*Material:*
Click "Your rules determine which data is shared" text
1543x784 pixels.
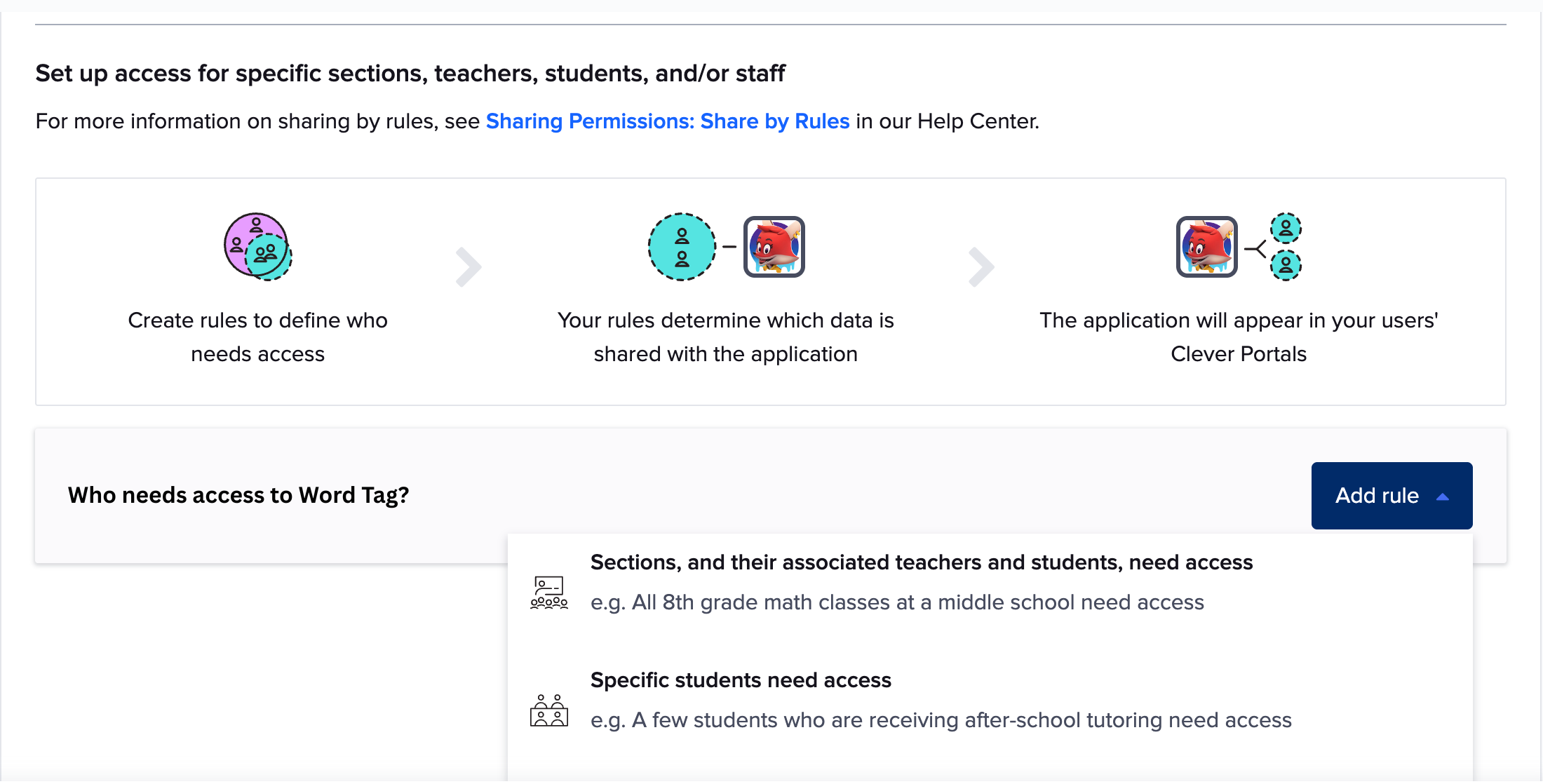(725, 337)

--

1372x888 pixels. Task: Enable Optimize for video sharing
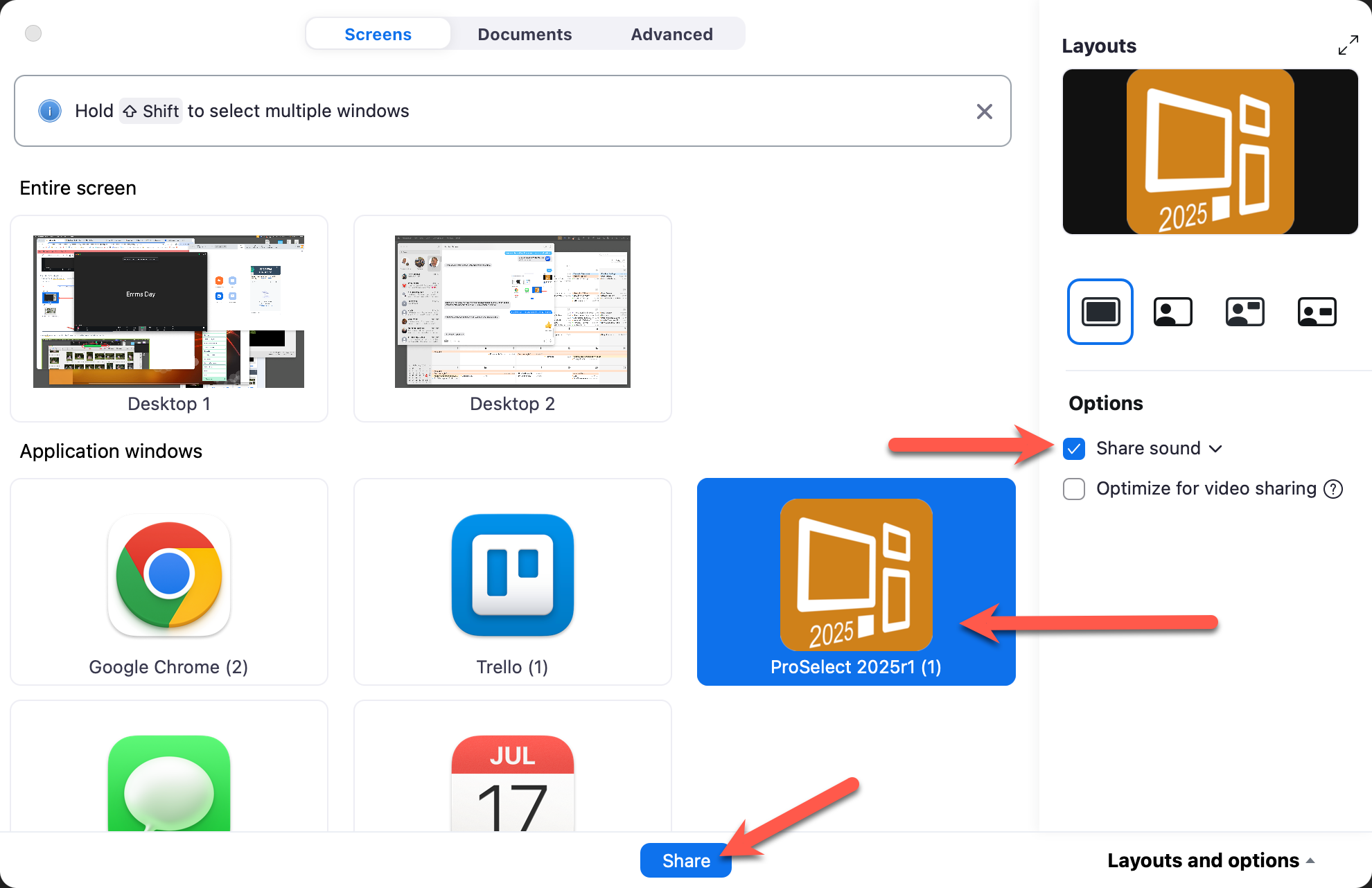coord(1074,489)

---

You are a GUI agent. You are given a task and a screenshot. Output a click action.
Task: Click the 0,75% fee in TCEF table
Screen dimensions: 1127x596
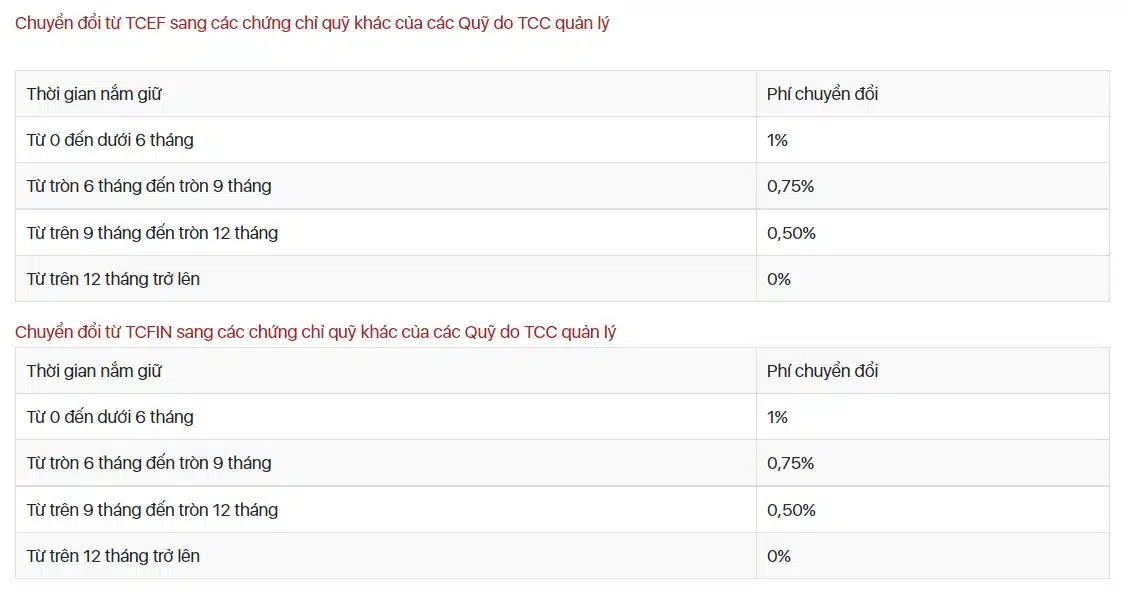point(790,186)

*Request:*
Rewrite everything from the line containing "You are a GUI" down to the line containing "point(790,186)", swapping "table" for "grid" and leaving all else unchanged. Omit the pictures from your answer.

*The completed task:*
You are a GUI agent. You are given a task and a screenshot. Output a click action.
Task: Click the 0,75% fee in TCEF grid
Screen dimensions: 1127x596
point(790,186)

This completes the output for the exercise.